*GESTELLTE AUFGABE 1*: Schreib den Abschnitt der Auflistung neu, der mit ihrer ersten Zeile beginnt und mit der Zeile schließt, die "point(65,407)" enthält, und setze dabei "fire icon" an die Stelle von "flame icon"; alles Übrige bleibt gleich. Die Bilder lässt du in deiner Fassung weg.

━━ TEXTABSCHNITT ━━

Mit Kerteminde-Elan geht es heute um 9 Uhr unter wolkenlosem Himmel weiter nach Samsø. So schnell standen die Segel in diesem Jahr noch nicht. Mit 5 1/2 Knoten treibt nurie bei Rückenwind aus der Kerteminder Bucht. Leider nur das kurze Stück bis in den Großen Belt, aber ich bin zuversichtlich, dass heute auch halber bis Am-Wind-Kurs wenig anstrengend werden. Einmal mehr noch ist in südlicher Ferne die Großer-Belt-Brücke auszumachen. Im Norden schiebt sich langsam Romsø hinter Fynen hervor und trotz Wind aus Nordwest läuft Gegenströmung in die Kerteminder Bucht.
Um 12:40 Uhr ist bereits die Ostküste Samsø deutlich in Sicht, ich ändere den Kurs von 340 Grad auf Nord und beschließe eine Verlängerung der für heute geplanten Route: Langør statt Ballen will ich anlaufen, nurie ist schneller als erwartet.
Die Langør-Bucht liegt an Samsøs Nordspitze und ist insgesamt sehr seicht, in der Einfahrt muss besonders sorgfältig navigiert werden. Kein Problem, unter den heutigen Bedingungen habe ich Zeit und Ruhe genug, mir die Detailkarte genau anzusehen. Gegen 14 Uhr läuft nurie seit etwa einer Stunde Kurs 10 Grad weniger als Nord und bleibt damit auf konstanter Längenposition: 10°42′. Der Wind kommt mittlerweile aus Südwest. Eine gute Gelegenheit, die Strömung bzw. nuries Abdrift zu berechnen, die ich mangels Windmesser verpasse.
Stattdessen fotografiere ich eine seewasserimprägnierte Regenhose und bald schon ist der Eingang der Langør-Bucht erreicht, die von Vögeln umschwärmte Untiefe vor Lindholm erfordert zwei Wenden, weiter geht es knapp vorbei an der schmalen Landzunge von Samsø und das betonnte Fahrwasser bis… kurz vor den Hafen. Die Sonne blendet mich frontal dermaßen, dass ich die eine der beiden roten Tonnen vor dem Hafen zu spät sehe, schon steckt nurie im Schlamm. Das heißt, einmal mehr Segel setzen, die Fock reicht aber schon, das Boot zurück in das tiefe Wasser zu ziehen.

━━━
━━ ROHDATEN ━━

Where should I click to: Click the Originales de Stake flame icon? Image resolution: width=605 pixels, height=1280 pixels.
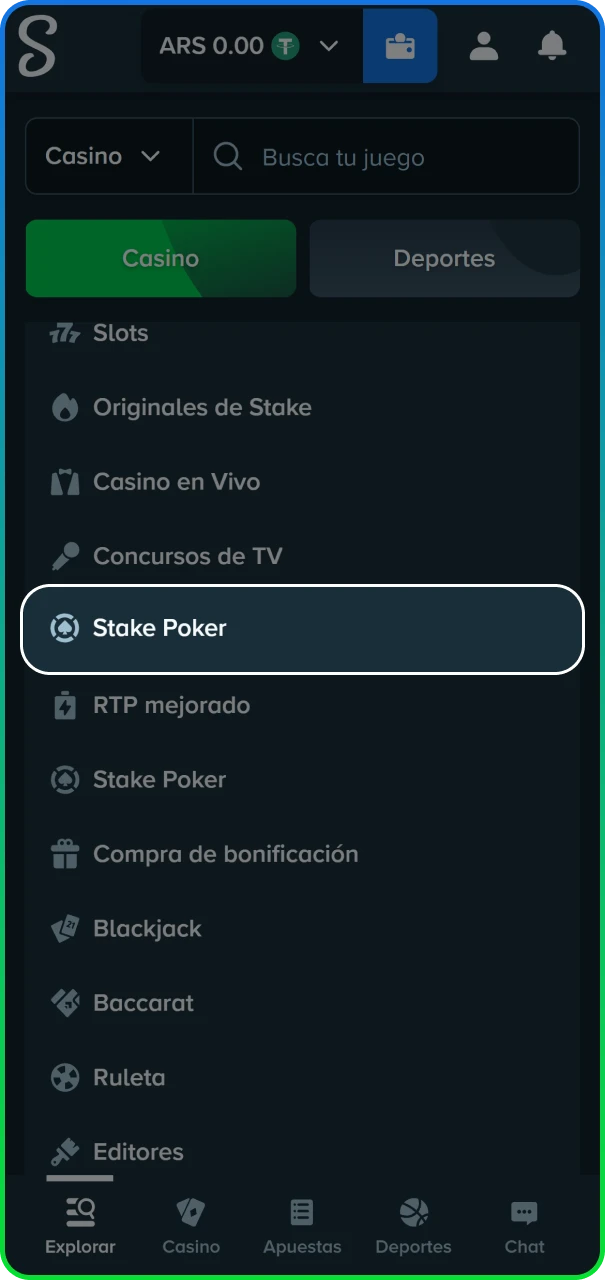point(65,407)
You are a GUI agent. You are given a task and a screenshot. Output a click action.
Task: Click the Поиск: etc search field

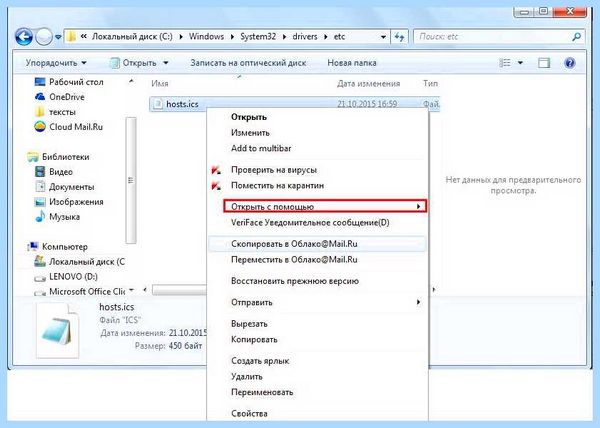[493, 37]
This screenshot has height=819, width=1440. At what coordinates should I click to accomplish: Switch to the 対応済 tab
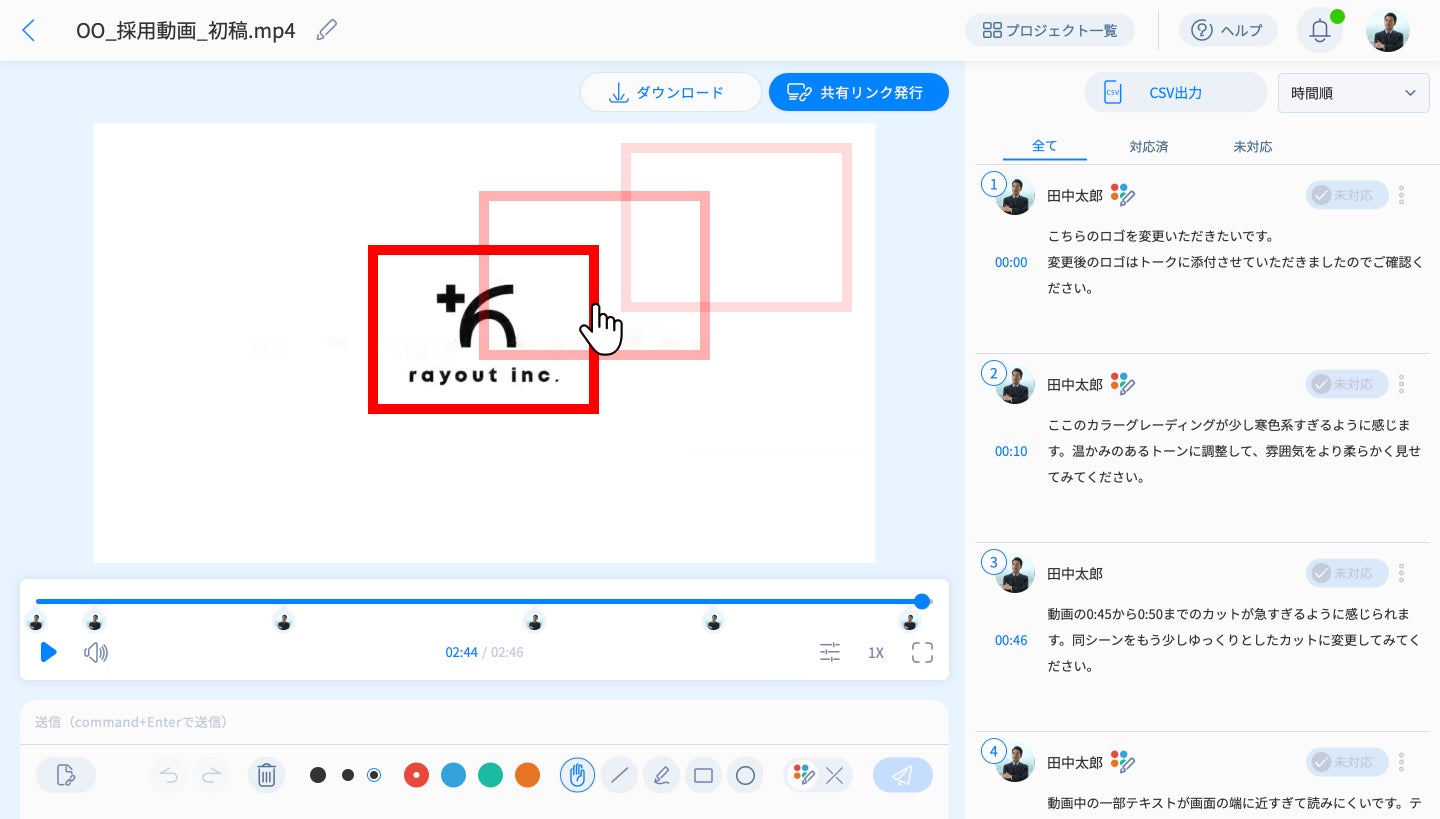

━━━

*GESTELLTE AUFGABE 2*: Warum wird laut dem Text zur Segeletappe nach Samsø Langør statt Ballen angelaufen?

*AUSGEARBEITETE ANTWORT 1*:
Where should I click to: Click the Originales de Stake fire icon? Image resolution: width=605 pixels, height=1280 pixels.
point(65,407)

*AUSGEARBEITETE ANTWORT 2*: Die Route wird verlängert, weil nurie schneller ist als erwartet. Schon um 12:40 Uhr ist die Ostküste von Samsø deutlich in Sicht.